Now, let’s take a look at some common techniques used to increase pressure for rescuers and evaluate performance during a “simulated” rescue. Time limits are often used to increase stress levels while performing skills. In rope rescue training, knot tying and patient packaging are good examples where time restraints are a useful tool. On the other hand, if you set time restraints or implement a “speed reward” for how fast you can rappel down a building or perform a rescue, it can lead to unsafe actions that can cause injury or even death.

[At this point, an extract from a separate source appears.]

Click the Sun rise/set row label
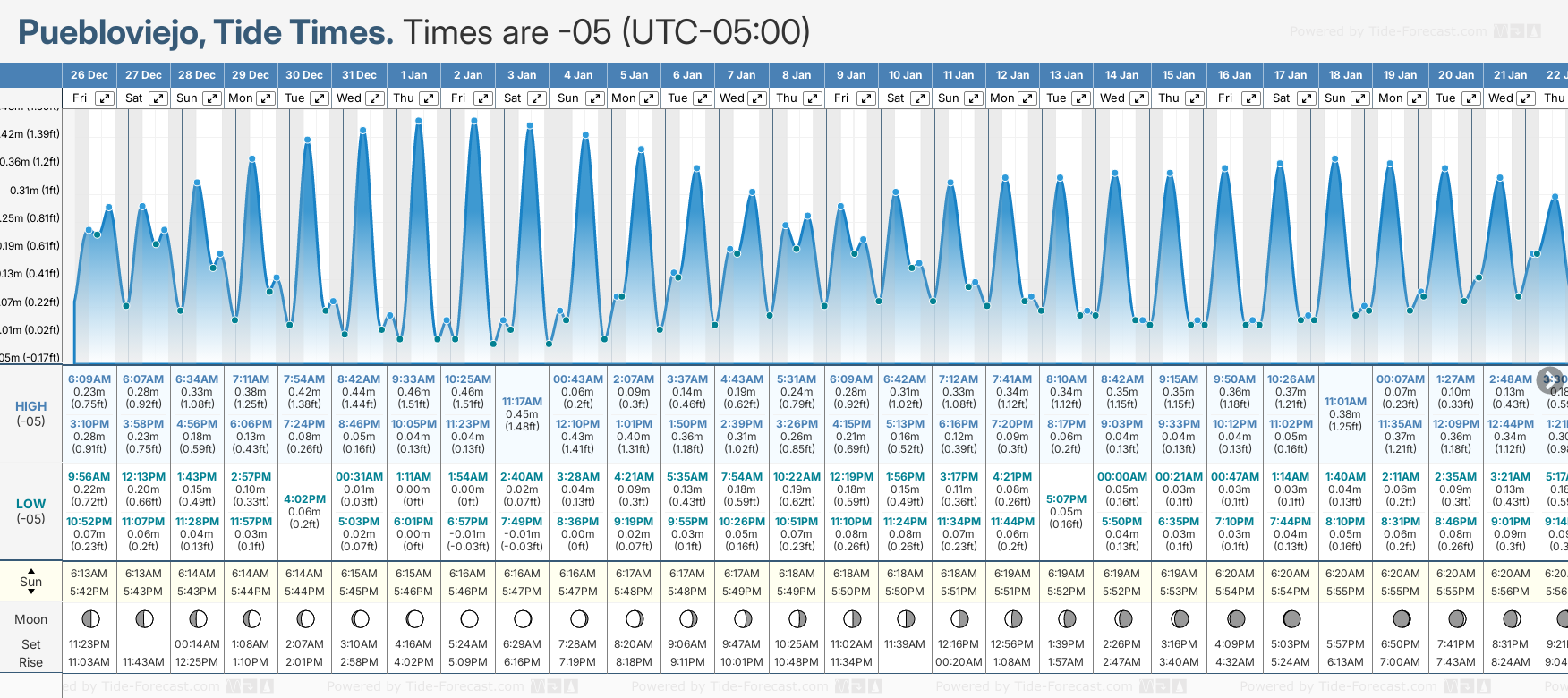The image size is (1568, 698). (31, 582)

Here’s a deadly example of speed rewards during training. There was a video of tree trimmers taking their final exam. In the video, they were required to climb a ladder into a tree, anchor themselves off and hook up to a rappel line, rappel down to a simulated victim, and then lower themselves to the ground. In the video, the student is being timed, while being offered a reward for speed. In the process of doing so, the student missed a connection, as did the instructor, and fell to his death.

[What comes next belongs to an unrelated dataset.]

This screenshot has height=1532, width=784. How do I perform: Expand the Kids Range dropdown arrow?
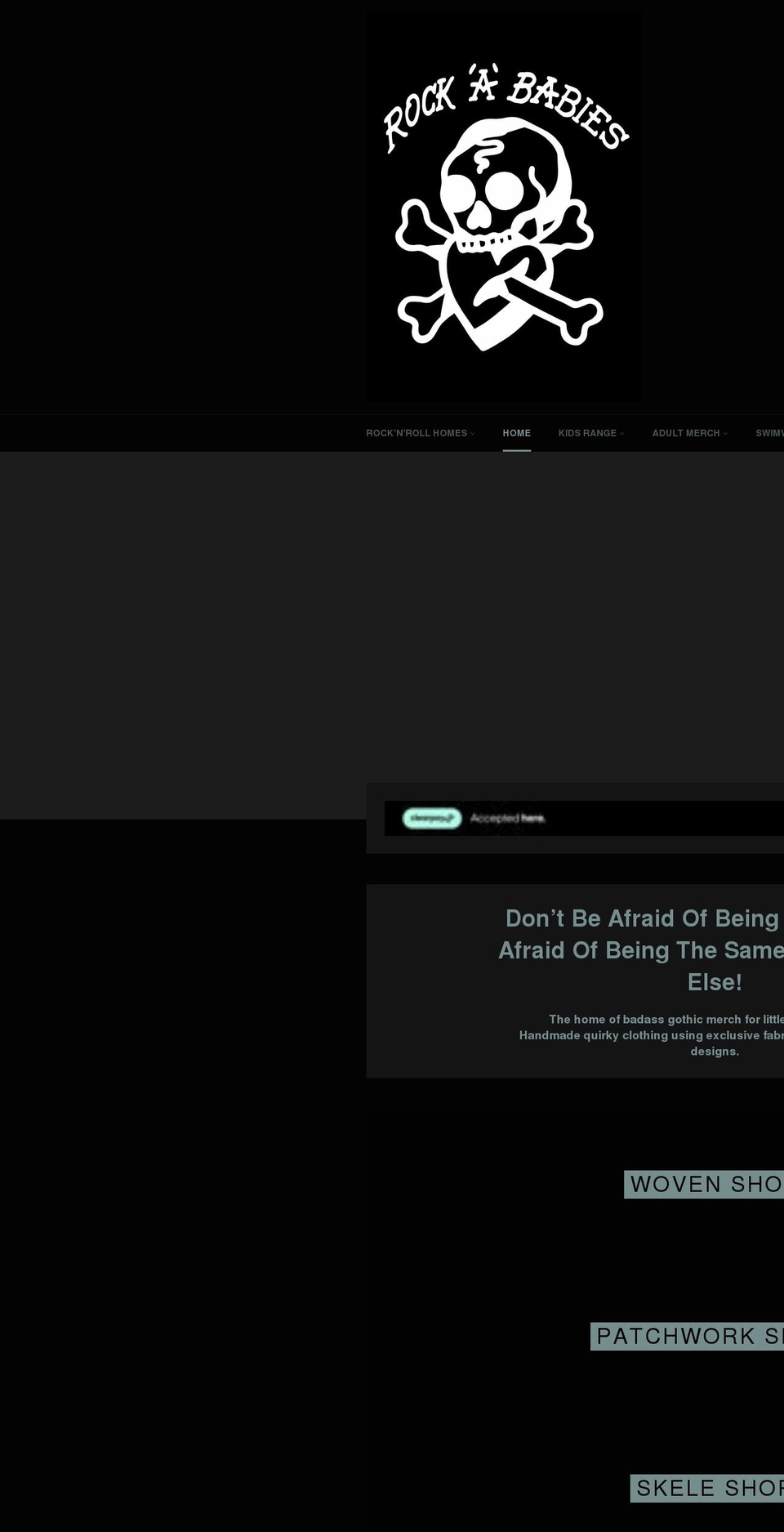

Another interesting means of rescuer stress or pressure that can develop unexpectedly during training is “peer pressure.”
In the same tape, students can be heard encouraging, for lack of a better word, individuals to beat the clock. If used in the correct manner, this friendly competition can be useful, but if not exercised properly, it can be dangerous. Competitive training exercises should be used only within the design of the class. If it develops unexpectedly, it should be shut down. Otherwise, it can quickly create a dangerous learning environment.
Again, the instructor needs to keep the safety of the students in mind and evaluate all potential consequences.
Span of control is “the number of people one can effectively manage.” The more technical or hands on a training course is, the smaller the number of people a single instructor can safely control.
In rope training, techniques (and teaching) may occur at multiple levels on a structure. For example, pick-off techniques or patient packaging in a simulated confined space rescue exercise. Certain techniques may require additional instructors at various levels to monitor students “going over an edge” and at the “pick-off” level. Or, with a confined space scenario, it may require an additional instructor to be physically located in the space to make sure patient packaging connections are correct prior to raising or life-loading the line.
Sometimes with in-house training, personnel can become complacent with double-checking all systems or having that extra set of eyes from an uninvolved participant. That’s why it is so important that every training exercise is carefully planned and followed through in all areas.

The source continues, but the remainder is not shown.